Task objective
Print the lines in the listing below that fall between the line with "Screen dimensions: 1092x1092" and the line with "Click the bold 5XL column header", those two lines included, exactly as they stand and with nothing else.

Extracted records

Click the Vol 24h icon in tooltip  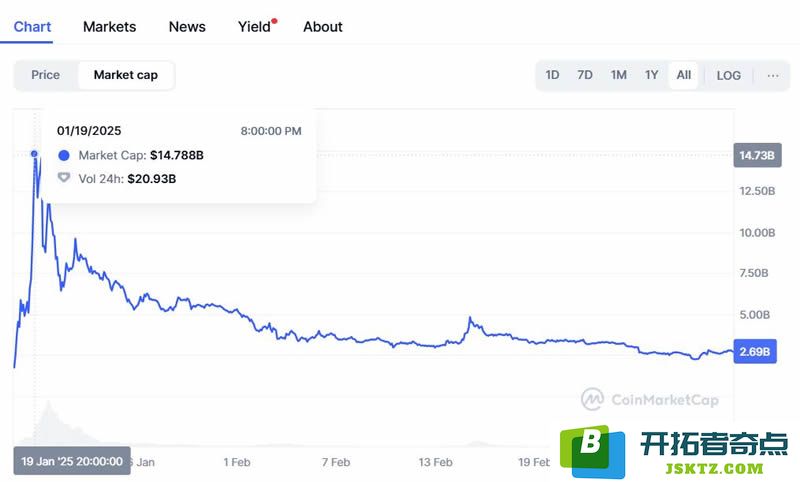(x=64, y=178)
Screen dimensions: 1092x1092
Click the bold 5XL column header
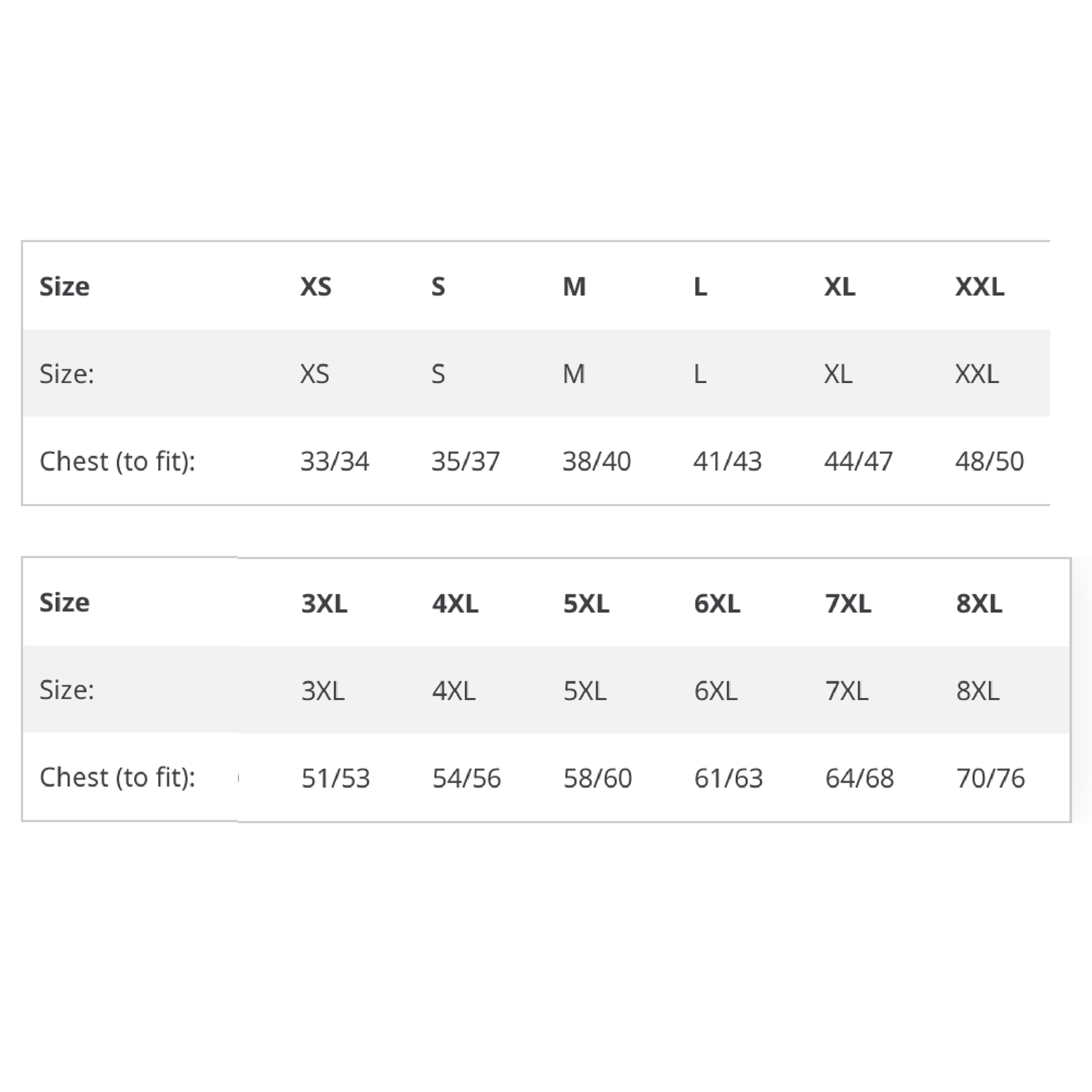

* * *

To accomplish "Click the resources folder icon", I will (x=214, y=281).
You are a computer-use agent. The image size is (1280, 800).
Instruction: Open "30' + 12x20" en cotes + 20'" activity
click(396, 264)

Reply to the exercise
Screen dimensions: 1092x1092
Click the bold 5XL column header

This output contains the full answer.